Voluntary Exercise Increases Oligodendrogenesis Inspinal Cord. (Fragment)

By: Krityakiaranaa,b, A. Espinosa-Jeffreya, C.A. Ghiania, P. M. Zhaoa, F. Gomez-Pinillac, M.Yamaguchid, N. Kotchabhakdib, and J. de Vellisa

Intellectual and Developmental Disability Research Center, Semel Institute for Neuroscience and Human Behavior, Departments of Neurobiology and Psychiatry, David Geffen School of Medicine at UCLA, Los Angeles, CA bNeuro-Behavioural Biology Center, Institute of Science and Technology for Research and Development, Mahidol University, 999 Phutthamonthol 4 Road, Salaya, Phutthamonthol, Nakornpathom 73170, Thailand cDepartment of Physiological Sciences and Department of Neurosurgery, University of California at Los Angeles, Los Angeles, CA dDepartment of Physiology, Graduate School of Medicine, University of Tokyo, Bunkyo-ku, Tokyo 113-0033, Japan.

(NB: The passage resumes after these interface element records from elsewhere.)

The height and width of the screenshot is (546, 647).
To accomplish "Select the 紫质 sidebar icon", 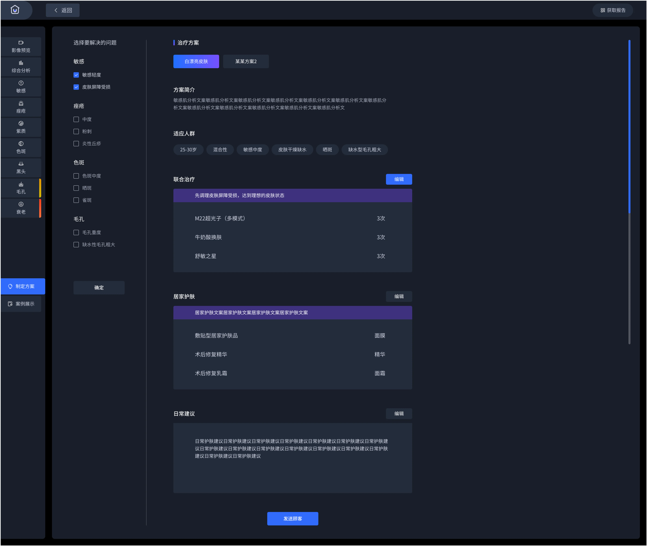I will (21, 127).
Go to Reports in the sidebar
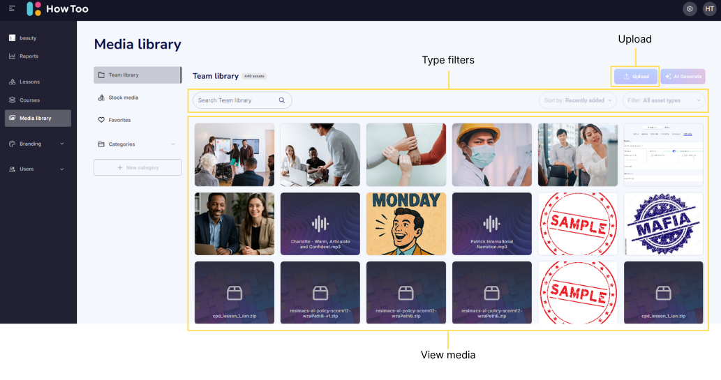Image resolution: width=721 pixels, height=380 pixels. pyautogui.click(x=29, y=56)
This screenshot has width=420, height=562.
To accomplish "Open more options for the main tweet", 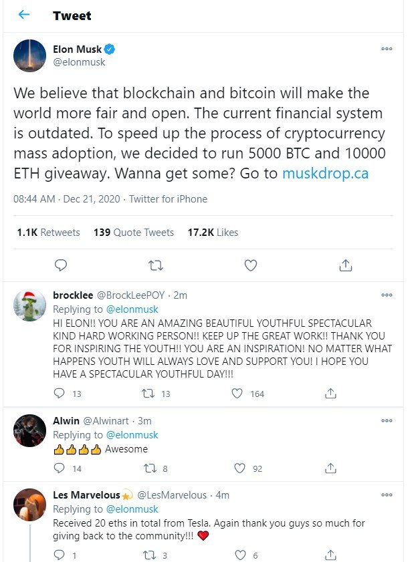I will (387, 49).
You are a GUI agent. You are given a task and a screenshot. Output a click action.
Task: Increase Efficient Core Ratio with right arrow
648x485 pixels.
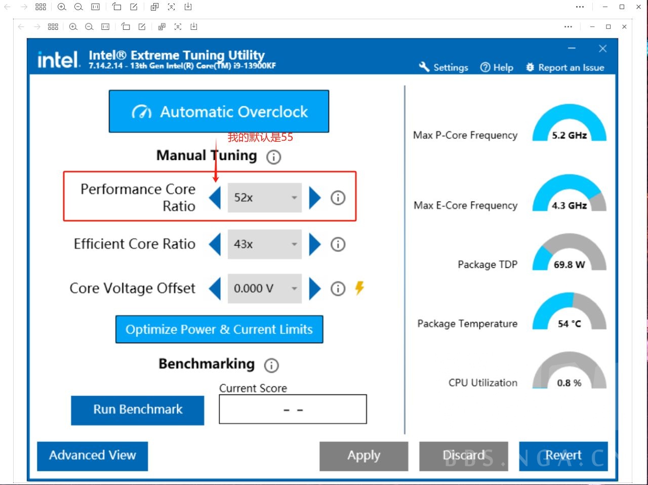pos(315,245)
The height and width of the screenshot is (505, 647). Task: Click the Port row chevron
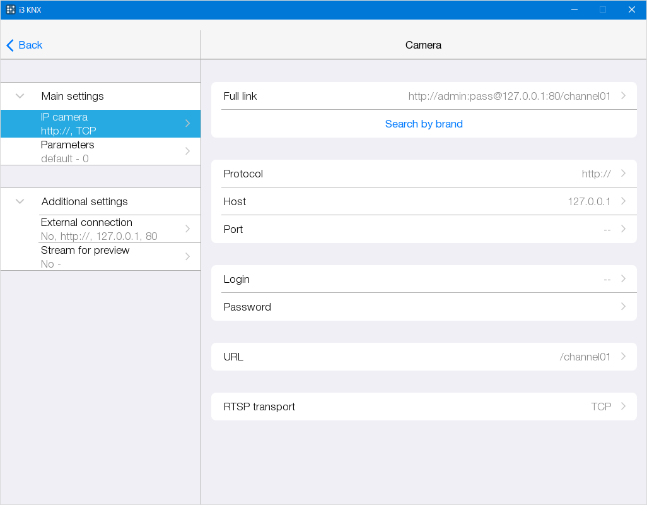point(623,229)
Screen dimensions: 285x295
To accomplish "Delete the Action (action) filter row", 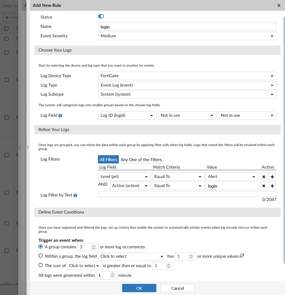I will 264,186.
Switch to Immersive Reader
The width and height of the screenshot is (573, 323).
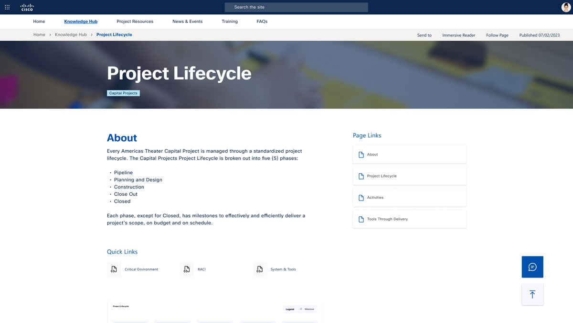point(458,35)
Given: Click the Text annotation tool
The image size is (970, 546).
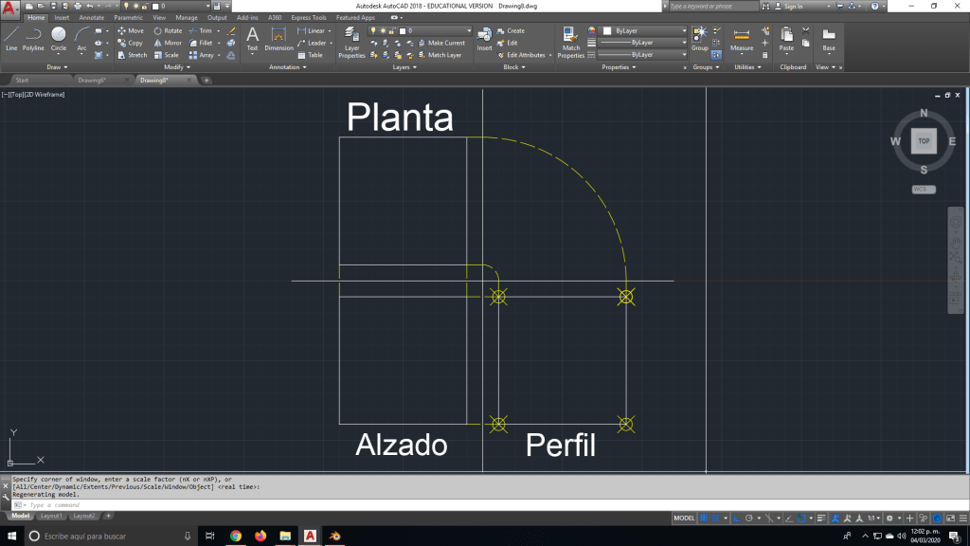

Exercise has been shown to increase hippocampal neurogenesis, but the effects of exercise on oligodendrocyte generation have not yet been reported. In this study, we evaluated the hypothesis that voluntary exercise may affect neurogenesis, and more in particular, oligodendrogenesis, in the thoracic segment of the intact spinal cord of adult nestin-GFP transgenic mice. Voluntary exercise for 7 and 14 days increased nestin-GFP expression around the ependymal area. In addition, voluntary exercise for 7 days significantly increased nestin-GFP expression in both the white and gray matter of the thoracic segment of the intact spinal cord, whereas, 14 days-exercise decreased nestin-GFP expression. Markers for immature oligodendrocytes (Transferrin and CNPase) were significantly increased after 7 days of voluntary exercise. These results suggest that voluntary exercise positively influences oligodendrogenesis in the intact spinal cord, emphasizing the beneficial effect of voluntary exercise as a possible co-treatment for spinal cord injury.



Exercise; nestin; neurogenesis; oligodendrocyte



It is now widely established that the adult mammalian central nervous system (CNS) retains the ability of producing neural progenitor cells (NPC), an important feature in view of the continuous neural plasticity. The adult brain can display regenerative potential (Rao, 1999, Kulbatski et al., 2007). Proliferation, differentiation and survival of these NPC are regulated by many kinds of neurotrophic factors, which in turn, can be modulated by exercise (Reynolds and Weiss, 1992; Morshead et al., 1994; Craig et al., 1996; Weiss et al., 1996; Kuhn et al., 1997; Tropepe et al., 1997).


The beneficial effects of exercise on the brain and spinal cord have been extensively investigated and recognized (for review see: Ang and Gomez-Pinilla, 2007). Voluntary exercise increases neurogenesis in the adult rodent brain (van Praag et al., 1999a, b; Munehiro et al., 2006). It was also established that the beneficial effects of exercise are mediated by increased levels of the trophic factors brain derived neurotrophic factor (BDNF), insulin-like growth factor-I (IGF-I) and vascular endothelial growth factor (VEGF) (Gomez-Pinilla et al., 2001, 2002, 2007; Skup et al., 2002; Ying et al., 2003, 2005).

Trophic factors, such as BDNF or IGF-I, drive and support NPC as well as oligodendrocytes (OL) development.

In the adult spinal cord, NPC may preferentially give rise to OL and radial glia (Cotman and Gerchtold, 2002; Perreau et al., 2005; Kublatski et al., 2007).

OL are glial cells that intermingle with neurons in the CNS and form myelin sheaths (de Castro and Brian, 2005). In the adult spinal cords, oligodendrocyte progenitors (OLP) can still be generated without differences in the rate of division or the persistence of dividing cells in the dorsal, lateral and ventral regions (Horner et al., 2000). Undetectable baseline levels of neurogenesis and oligodendrogenesis were reported in the intact adult spinal cord (Engesser- Cesar et al., 2007), suggesting the spinal cord has a very limited regenerative ability. The goal of the present study was to examine how voluntary exercise may influence neurogenesis in the intact spinal cord with a particular focus on the OLP lineage. In our work, we used voluntary exercise as a paradigm that closely applies to the human behavior and benefit (Dunn et al., 1996; Droste et al., 2003; Ghiani et al., 2007). We now show that voluntary exercise increases neurogenesis around the ependymal area in a time-dependent manner, and in particular increased immature OL in the intact spinal cord.